Importância do profissionalismo
Apaixonado pela raça desde criança, Vinícius é formado na escola de equitação do exército brasileiro e fez estágio com o professor Mitch Taylor, da Kentucky Horseshoeing School. Ele recorda, no entanto, que quando iniciou sua formação não havia cursos voltados para o Mangalarga Marchador e por isso teve de adaptar todo o conhecimento adquirido em relação ao cavalo de trote para o cavalo de marcha.
Com vasta experiência na raça, ele alerta que o foco dos criadores e de quem trabalha na raça deve ser sempre a saúde do animal, buscando conhecimentos em podologia. “Quando o cavalo está com a saúde boa dos cascos, a melhor performance vem como consequência.”
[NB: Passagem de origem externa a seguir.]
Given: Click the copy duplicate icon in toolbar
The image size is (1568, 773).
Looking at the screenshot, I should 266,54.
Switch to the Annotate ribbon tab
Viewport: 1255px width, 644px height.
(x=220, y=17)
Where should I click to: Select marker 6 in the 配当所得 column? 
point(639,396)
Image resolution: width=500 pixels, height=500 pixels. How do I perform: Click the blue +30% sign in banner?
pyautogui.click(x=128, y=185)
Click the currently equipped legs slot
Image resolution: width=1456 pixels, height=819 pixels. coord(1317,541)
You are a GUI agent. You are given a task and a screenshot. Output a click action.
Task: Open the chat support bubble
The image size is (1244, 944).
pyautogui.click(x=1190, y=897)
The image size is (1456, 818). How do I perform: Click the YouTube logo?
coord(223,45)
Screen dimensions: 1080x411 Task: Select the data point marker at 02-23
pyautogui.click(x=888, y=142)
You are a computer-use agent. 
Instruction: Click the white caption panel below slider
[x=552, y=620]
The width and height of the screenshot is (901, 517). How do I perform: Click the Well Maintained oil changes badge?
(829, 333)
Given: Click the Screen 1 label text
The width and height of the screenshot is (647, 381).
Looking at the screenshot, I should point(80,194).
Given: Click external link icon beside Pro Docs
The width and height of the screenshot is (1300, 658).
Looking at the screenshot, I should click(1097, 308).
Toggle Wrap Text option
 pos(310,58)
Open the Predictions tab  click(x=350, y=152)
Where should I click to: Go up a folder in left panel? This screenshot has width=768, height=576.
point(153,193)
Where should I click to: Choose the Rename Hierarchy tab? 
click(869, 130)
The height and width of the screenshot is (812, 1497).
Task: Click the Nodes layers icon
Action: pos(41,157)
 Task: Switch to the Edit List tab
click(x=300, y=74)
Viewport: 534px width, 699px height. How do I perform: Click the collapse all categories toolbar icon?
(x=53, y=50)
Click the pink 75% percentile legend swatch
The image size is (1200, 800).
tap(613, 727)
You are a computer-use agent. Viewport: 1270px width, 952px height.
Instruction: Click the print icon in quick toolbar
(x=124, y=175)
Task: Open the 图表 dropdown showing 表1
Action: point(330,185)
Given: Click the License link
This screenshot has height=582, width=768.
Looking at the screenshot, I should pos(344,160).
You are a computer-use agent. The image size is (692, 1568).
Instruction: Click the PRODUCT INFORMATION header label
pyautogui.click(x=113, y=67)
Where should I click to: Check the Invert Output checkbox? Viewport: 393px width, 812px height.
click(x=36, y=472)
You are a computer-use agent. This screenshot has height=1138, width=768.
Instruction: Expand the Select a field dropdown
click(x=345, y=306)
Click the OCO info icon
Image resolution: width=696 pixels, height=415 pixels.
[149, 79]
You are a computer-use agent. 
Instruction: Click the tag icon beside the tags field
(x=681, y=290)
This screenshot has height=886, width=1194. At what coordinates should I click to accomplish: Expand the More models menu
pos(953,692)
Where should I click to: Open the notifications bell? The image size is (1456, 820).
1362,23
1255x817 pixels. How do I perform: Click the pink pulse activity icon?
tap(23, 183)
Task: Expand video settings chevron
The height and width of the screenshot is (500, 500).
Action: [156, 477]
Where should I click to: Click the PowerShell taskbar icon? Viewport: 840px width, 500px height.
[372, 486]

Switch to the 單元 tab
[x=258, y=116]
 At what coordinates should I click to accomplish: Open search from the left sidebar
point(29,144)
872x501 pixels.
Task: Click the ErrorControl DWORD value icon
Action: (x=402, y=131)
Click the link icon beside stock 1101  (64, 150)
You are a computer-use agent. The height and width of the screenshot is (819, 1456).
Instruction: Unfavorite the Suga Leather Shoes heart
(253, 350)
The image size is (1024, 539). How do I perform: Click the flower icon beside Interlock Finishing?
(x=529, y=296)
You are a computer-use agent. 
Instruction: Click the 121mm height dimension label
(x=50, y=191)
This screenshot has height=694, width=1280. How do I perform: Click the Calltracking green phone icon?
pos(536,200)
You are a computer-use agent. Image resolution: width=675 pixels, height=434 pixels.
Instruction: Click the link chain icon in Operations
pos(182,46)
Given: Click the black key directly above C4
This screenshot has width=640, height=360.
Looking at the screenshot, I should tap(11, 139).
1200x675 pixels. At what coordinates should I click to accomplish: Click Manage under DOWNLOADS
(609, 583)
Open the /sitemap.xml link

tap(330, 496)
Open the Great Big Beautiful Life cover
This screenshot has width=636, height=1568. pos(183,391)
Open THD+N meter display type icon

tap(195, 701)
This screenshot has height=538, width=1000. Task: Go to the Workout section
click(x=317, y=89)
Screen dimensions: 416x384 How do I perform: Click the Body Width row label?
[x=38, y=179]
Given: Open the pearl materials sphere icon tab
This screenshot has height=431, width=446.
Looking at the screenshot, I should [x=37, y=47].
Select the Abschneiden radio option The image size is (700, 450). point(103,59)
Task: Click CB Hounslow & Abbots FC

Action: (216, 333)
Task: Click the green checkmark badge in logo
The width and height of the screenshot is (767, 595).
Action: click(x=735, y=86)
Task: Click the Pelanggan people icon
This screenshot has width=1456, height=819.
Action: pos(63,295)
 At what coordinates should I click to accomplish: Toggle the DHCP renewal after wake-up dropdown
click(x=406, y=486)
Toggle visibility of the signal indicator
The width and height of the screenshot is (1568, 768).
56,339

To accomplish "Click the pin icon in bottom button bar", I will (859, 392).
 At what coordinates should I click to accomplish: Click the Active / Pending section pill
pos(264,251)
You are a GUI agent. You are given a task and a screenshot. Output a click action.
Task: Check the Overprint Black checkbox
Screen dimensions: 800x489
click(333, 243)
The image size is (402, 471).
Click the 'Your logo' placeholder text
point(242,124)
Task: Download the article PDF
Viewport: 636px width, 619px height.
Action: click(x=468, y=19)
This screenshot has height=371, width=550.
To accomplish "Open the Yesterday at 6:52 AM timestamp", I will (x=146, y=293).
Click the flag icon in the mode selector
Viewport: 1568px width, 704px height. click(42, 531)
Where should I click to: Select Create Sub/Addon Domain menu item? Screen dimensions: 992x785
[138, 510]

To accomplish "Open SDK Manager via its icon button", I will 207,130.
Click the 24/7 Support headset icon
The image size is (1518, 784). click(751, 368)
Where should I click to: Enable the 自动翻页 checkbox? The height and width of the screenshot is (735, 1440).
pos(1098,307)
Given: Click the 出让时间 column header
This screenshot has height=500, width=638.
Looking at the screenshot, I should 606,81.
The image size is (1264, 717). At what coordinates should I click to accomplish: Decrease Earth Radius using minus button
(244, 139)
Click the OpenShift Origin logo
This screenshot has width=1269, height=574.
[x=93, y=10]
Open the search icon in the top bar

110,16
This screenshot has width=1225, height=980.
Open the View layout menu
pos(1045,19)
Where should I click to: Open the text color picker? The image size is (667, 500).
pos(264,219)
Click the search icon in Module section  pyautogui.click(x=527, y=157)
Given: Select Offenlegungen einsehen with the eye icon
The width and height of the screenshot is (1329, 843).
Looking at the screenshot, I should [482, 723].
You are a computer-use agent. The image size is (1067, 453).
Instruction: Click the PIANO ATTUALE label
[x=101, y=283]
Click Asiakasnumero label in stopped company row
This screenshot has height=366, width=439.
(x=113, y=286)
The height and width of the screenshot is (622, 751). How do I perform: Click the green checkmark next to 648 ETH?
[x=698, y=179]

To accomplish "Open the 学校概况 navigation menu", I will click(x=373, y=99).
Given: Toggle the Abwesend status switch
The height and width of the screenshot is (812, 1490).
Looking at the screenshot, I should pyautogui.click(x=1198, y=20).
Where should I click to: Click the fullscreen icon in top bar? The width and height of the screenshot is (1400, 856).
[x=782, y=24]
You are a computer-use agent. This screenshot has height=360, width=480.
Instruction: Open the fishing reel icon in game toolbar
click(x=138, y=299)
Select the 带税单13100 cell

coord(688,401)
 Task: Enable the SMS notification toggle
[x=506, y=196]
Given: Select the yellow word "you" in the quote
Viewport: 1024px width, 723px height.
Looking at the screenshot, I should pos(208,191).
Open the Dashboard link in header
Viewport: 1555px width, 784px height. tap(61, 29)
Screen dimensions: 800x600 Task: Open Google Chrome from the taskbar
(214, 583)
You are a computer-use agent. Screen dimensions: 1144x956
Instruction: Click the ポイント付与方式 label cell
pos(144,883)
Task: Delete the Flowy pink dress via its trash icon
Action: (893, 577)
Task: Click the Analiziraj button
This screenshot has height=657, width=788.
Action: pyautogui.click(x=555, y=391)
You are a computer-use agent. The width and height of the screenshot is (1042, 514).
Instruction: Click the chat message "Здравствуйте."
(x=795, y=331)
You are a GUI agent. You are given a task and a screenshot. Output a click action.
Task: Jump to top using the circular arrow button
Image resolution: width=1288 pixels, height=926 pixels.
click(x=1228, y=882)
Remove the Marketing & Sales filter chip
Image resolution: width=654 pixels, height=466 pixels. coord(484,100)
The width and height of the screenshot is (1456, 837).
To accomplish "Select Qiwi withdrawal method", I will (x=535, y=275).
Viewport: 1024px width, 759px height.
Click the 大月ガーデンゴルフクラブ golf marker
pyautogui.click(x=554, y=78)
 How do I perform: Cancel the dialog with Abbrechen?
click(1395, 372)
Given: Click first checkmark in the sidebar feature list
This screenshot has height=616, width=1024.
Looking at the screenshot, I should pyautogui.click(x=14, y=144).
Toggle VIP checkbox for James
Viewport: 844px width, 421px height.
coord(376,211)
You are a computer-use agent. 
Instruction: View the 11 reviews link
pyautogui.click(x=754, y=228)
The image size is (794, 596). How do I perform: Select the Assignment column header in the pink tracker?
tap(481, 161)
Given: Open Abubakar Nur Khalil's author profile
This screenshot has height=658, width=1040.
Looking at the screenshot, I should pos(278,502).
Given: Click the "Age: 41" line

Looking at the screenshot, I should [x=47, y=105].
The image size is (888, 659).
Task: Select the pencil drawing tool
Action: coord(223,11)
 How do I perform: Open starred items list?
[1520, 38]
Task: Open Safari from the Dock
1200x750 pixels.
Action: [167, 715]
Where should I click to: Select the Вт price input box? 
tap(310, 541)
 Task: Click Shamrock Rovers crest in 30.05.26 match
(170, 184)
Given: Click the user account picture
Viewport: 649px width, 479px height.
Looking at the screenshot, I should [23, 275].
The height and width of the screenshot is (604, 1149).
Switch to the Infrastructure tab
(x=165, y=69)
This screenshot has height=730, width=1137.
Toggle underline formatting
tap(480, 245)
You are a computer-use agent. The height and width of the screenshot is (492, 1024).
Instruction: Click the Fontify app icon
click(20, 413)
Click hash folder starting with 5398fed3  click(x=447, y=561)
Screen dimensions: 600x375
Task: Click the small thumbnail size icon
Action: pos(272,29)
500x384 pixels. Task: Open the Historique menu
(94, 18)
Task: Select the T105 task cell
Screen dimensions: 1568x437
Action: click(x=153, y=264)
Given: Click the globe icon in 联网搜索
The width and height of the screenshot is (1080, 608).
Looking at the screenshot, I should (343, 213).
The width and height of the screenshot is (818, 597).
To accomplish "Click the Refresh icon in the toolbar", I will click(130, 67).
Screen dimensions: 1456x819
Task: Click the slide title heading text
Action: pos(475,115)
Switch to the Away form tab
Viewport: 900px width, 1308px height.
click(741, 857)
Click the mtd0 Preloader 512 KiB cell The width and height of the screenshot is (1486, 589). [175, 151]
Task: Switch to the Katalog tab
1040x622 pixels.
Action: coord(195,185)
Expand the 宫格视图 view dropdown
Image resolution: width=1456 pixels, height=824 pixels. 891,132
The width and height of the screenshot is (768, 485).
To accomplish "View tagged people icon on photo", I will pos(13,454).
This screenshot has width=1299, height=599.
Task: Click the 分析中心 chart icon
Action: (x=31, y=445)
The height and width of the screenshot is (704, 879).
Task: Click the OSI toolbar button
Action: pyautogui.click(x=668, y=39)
A integração entre ferrador e cavaleiro é de extrema importância para um grande desempenho do cavalo marchador. “Quem sabe dos defeitos do carro é o piloto, assim como quem sabe o que o cavalo tá precisando é o peão que tá em cima,” compara. Dessa forma, o peão precisa repassar todas as informações para que o ferrageamento atenda às necessidades do cavalo e do cavaleiro.
Vinícius Fallante faz questão de frisar que apesar de trabalharem em sintonia, é preciso que cada um reconheça o seu papel. “Peão é peão, ferrador é ferrador. Peão não tira embrião porque não é veterinário de reprodução, não faz raio-x porque não é veterinário de ortopedia, então, peão não pode ser ferrador. Peão é um profissional, ferrador é outro, mas trabalhando sempre em sintonia para o bem-estar do animal.”
“Peão e ferrador têm que trabalhar em sintonia. Mas peão é peão e ferrador é ferrador.”